Article Text
Abstract
Introduction Benign uterine leiomyoma (U.LMA) and malignant uterine leiomyosarcoma (U.LMS), which are both uterine mesenchymal tumors, are distinguished by the number of cells with mitotic activity. However, uterine mesenchymal tumors contain tumor cells with various cell morphologies; therefore, making a diagnosis, including differentiation between benign tumors and malignant tumors, is difficult. For example, cotyledonary dissecting leiomyoma (CDL) or uterine smooth muscle tumors of uncertain malignant potential (STUMPs), etc. are a group of uterine mesenchymal tumors for which performing a differential diagnosis is challenging.

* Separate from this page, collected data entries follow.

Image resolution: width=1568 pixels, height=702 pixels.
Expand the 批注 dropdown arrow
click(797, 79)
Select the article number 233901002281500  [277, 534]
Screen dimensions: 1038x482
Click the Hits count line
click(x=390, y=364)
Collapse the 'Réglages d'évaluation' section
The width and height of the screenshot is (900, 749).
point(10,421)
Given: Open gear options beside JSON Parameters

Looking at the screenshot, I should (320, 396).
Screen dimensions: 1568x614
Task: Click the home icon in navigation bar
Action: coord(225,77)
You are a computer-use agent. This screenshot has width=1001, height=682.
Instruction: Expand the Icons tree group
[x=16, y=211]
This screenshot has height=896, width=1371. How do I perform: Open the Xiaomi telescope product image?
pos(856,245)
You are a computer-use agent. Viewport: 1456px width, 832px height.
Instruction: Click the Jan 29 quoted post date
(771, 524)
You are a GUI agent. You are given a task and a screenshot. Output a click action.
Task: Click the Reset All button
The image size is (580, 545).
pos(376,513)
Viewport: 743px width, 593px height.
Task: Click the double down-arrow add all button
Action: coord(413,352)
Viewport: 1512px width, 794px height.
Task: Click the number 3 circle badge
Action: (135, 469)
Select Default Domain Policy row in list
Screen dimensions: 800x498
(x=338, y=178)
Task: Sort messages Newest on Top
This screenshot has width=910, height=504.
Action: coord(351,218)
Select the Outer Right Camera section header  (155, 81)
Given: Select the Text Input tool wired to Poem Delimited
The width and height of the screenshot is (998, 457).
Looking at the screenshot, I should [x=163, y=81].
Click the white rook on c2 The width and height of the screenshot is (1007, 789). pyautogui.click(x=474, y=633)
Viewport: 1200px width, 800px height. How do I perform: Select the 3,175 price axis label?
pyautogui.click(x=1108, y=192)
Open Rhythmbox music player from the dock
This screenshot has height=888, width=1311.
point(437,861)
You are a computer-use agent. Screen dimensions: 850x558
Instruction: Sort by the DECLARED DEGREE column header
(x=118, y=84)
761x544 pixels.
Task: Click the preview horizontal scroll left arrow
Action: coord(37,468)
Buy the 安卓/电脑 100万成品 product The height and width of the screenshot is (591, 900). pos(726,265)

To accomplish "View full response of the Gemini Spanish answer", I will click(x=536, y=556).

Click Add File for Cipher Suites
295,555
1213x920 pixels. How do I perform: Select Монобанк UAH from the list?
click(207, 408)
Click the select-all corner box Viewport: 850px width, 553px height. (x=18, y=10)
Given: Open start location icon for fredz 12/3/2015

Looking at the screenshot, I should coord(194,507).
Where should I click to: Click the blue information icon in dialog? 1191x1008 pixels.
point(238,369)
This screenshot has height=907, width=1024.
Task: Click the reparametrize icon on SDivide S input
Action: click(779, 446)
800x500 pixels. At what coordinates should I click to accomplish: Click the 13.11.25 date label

A standardized classification system for uterine mesenchymal tumors has not yet been established. Furthermore, definitive preoperative imaging techniques or hematological examinations for the potential inclusion of CDL or STUMP in the differential diagnosis have not been defined.
Methods We have been carrying out multicenter clinical research to establish life prognostic markers for uterine mesenchymal tumors.
Results Our clinical research showed that there is correlation between biomarker expression and mitotic rate or tumor recurrence. The candidate factors of immunohistochemical biomarkers can effectively help determine the malignant potential of CDL or STUMPs in patients who wish to become pregnant in the future.
Conclusion/Implications The establishment of gene expression profiles or detection of pathogenic variants by employing next-generation molecular techniques can aid in disease prediction, diagnosis, treatment, and prognosis. Here, we describe the problems in diagnosing uterine mesenchymal tumors along with the results of the latest our clinical research.